Tamil Nadu College of Engineering also known as TCE is situated at Karumathampatti, Coimbatore, Tamil Nadu, India. The college was established in 1984. The college is affiliated to Anna University. This college is managed by the Tamil Nadu Technical Education Foundation.

The institution was founded by philanthropists Lion T.N. Palanisamy and P.V. Ravi.

Location 
The college is situated near NH 544 in Karumathampatti, which is 30 km from the industrial city of Coimbatore, on the way to Avinashi. TCE is situated at Chenniyandavar Kovil which is 4 km from Karumathampatti in NH544 road side. Karumathampatti is a suburb of Coimbatore, under the Coimbatore corporation.

Courses 
Undergraduate courses
 BE Automobile Engineering(60 seats)
 BE Civil Engineering(30 seats)
 BE Computer Science and Engineering(120 seats)
 BE Electrical and Electronics Engineering(60 seats)
 BE Electronics & Communication Engineering(120 seats)
 BTech Information Technology(120 seats)
 BE Instrumentation and Control Engineering (30 seats)
 BE Mechanical Engineering(120 seats)

Postgraduate courses
 ME Structural Engineering(18 seats)
 ME Computer and Communication(18 seats)
 MBA (Master of Business Administration)(60 seats)
 MCA (Master of Computer Application)(30 seats)

Ph.D

 Computer Science

Facilities 
Library The academy library is the main source of books, periodicals and other study materials for students during their courses.

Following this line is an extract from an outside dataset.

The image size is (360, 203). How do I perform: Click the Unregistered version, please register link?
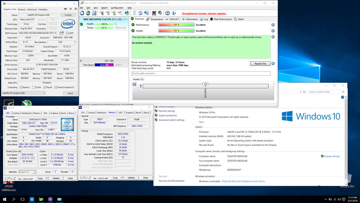[204, 13]
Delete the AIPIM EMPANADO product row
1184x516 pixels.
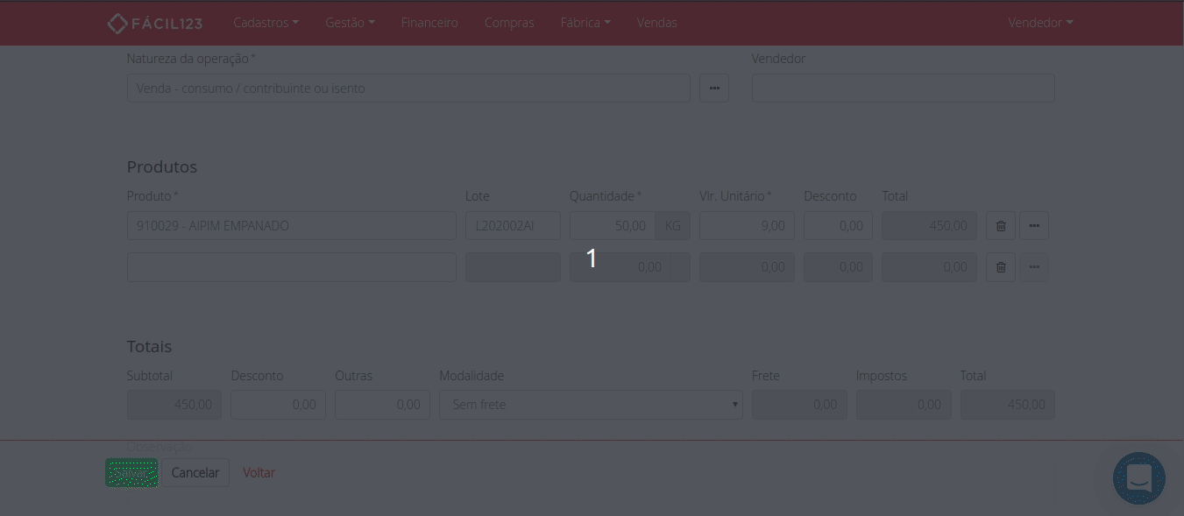click(1001, 226)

Computing facilities The college has two computer laboratories equipped with around 80 computers.

On-campus student residence Halls of Residence for men and women students are available separately. The men’s residence can accommodate 300 students and the women’s residence can accommodate 100 students. There is a separate block for First year students.

Technopark

Auditorium The fully air-conditioned auditorium with a capacity of 1200 seating and an excellent stage is available and used to conduct all cultural festivals and functions.

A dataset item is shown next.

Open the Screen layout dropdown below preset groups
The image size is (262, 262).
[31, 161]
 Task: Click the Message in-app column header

Seminar halls There are four conference halls with ample seating capacity to conduct seminars, symposiums, conferences, meetings, etc. With full-fledged computing facilities.

Other amenities

 Canteen with a seating capacity of 100 members at a time.
The water treatment plant in the hostel (RO system)
ATM facility of Syndicate Bank
College buses are available for the transport of day-scholar students and staff.
Reverse osmosis plants

Field of study 
Department of Civil Engineering
The department was established in 2006. The department offers electives in subjects such as GIS, FEM, Repair and Rehabilitation of Structure and Pre-fabricated Structures. It has facilities for tests on building materials, and soil and water samples. The department offers consultancy services like topographical surveys including contouring, analysis and design of concrete and steel structures, water sample analysis and building materials testing for many private, state and central government organizations.

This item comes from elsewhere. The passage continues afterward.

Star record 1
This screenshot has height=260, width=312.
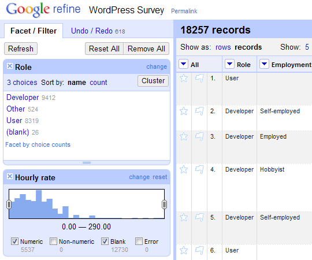pyautogui.click(x=184, y=78)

Department of Mechanical Engineering

The department was established in 2006.
The Department provides value-added design courses to enhance the employability of the students. The Department also conduct so many seminars and workshops each semester throughout the years. This department is very much known for its unity.

Department of Electronics and Communication Engineering
The department started in 2006. ME Computer and Communication started in 2005. M Karthikeyan is the Head of the department.

Department of Computer Science and Engineering
The department started in 2006. It offers a bachelor's degree in Computer Science and Engineering.

Department of Information Technology
The department started in 2006.

Department of Electrical and Electronics Engineering
The department started in 2006.

Student bodies 
Department Associations
 Association of Civil Engineering
 Association of Mechanical Engineering
 Association of Electronics & Communication Engineering
 Association of Electrical & Electronics Engineering
 Association of Computer Science and Engineering
 Association of Information Technology

Every academic year, the departments organize national level technical symposiums.

Extra-curricular activities
 Voluntary Blood donation Club
 Tamil Mandram
 Literary Association

Sports 
The Department of Physical Education is in charge of the sports activities of the college. The college has outdoor and indoor games facilities. The sporting facilities are available in a total playground area around  comprising
 Concrete basketball court
 Volleyball court
 Foot Ball Field
 Ball badminton court
 Cricket ground

Notable alumni 
 Tovino Thomas, Malayalam Film Actor
 Akash S Madhavan, World dwarf games silver medalist

Placement and training 
The Placement and Training Cell:
 advises students on career options with cost, 
 provides information on training and employment opportunities with cost, 
 provides guidance and counselling services, 
 arranges for placement with cost,
 arranges courses on personality development with cost,
 conducts seminars, lectures, career guidance programmes and entrepreneurship development programmes.

Events
Tamil Nadu College of Engineering has hosted events like Microsoft Dreamsprak Yatra, TEDxCoimbatore for TEDxChange, and IEEE Conference.